:: ASSIGNED TASK 1 ::
From the blog post, extract the passage starting with "No this post" and going on through "well worth reading!".
:: ASSIGNED TASK 2 ::
Translate this sentence from the blog post into Spanish: "I did well enough at school, so I suppose it didn't matter that my hearing wasn't very good."
[[ SOURCE EXTRACT open ]]
No this post isn’t a new poem, such as I’ve been posting to this blog on most days in April. This post follows on from a conversation/chat with a friend on Facebook, John Malone. John is a real friend, as well as being a Facebook friend. We share some things in common, both writers and poets, both with a sometimes quirky sense of humour. this is a link to John’s blog – it’s a mighty fine one, well worth reading!

This is something I posted on John’s blog recently:
‘I try to sit in the best spot in a meeting, so I’m where I can hear the best. I pay attention when people are talking, and I look at people too, to pick up clues. I don’t really think about these things, I just do them. My poor hearing in my right ear was picked up when I was in junior primary, then we moved house. I’m not sure whether anything was ever talked about by my parents. I did well enough at school, so I suppose it didn’t matter that my hearing wasn’t very good.
[[ SOURCE EXTRACT closed ]]
[[ RECORDED DATA open ]]
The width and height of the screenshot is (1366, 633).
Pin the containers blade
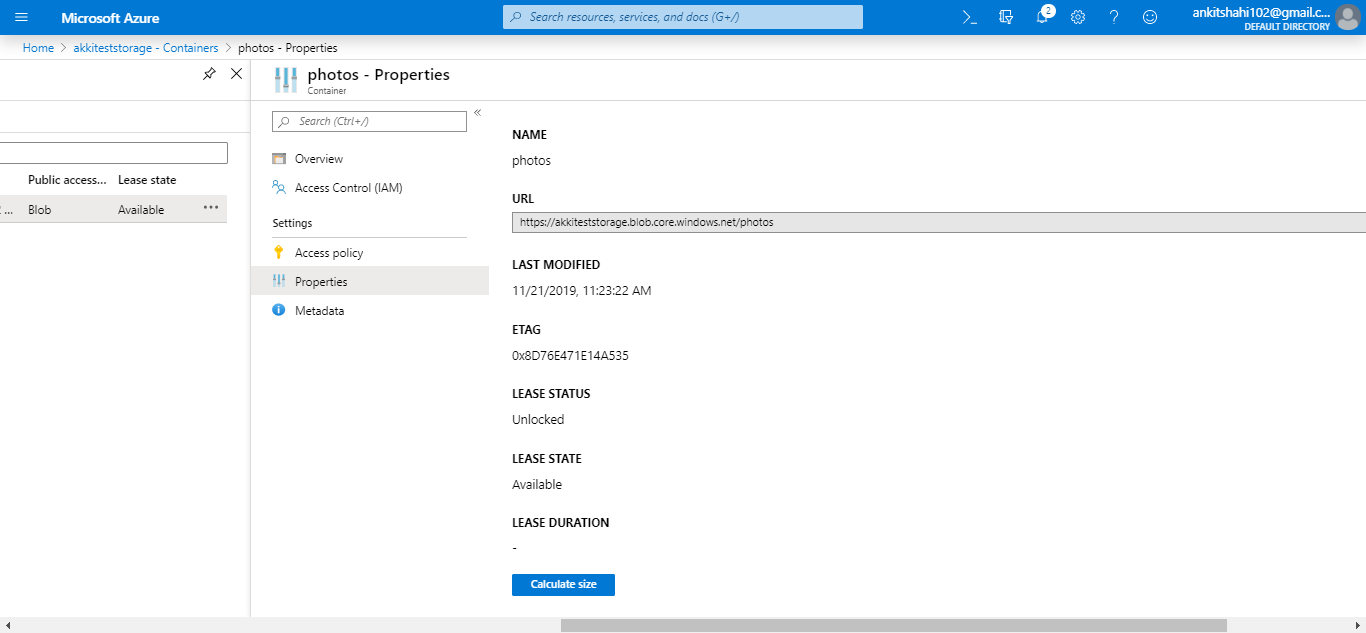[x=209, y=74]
[[ RECORDED DATA closed ]]
[[ RECORDED DATA open ]]
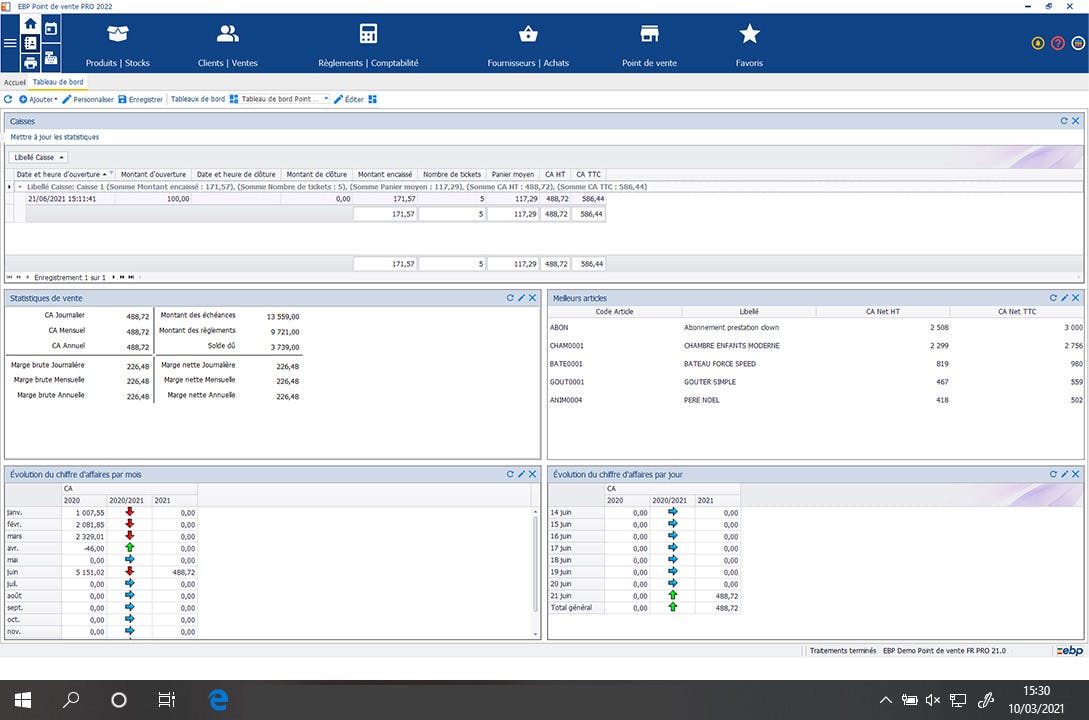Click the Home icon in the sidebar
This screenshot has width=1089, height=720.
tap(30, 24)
[[ RECORDED DATA closed ]]
:: RESPONSE 1 ::
No this post isn’t a new poem, such as I’ve been posting to this blog on most days in April. This post follows on from a conversation/chat with a friend on Facebook, John Malone. John is a real friend, as well as being a Facebook friend. We share some things in common, both writers and poets, both with a sometimes quirky sense of humour. this is a link to John’s blog – it’s a mighty fine one, well worth reading!

:: RESPONSE 2 ::
Me fue bastante bien en la escuela, así que supongo que no importaba que mi audición no fuera muy buena.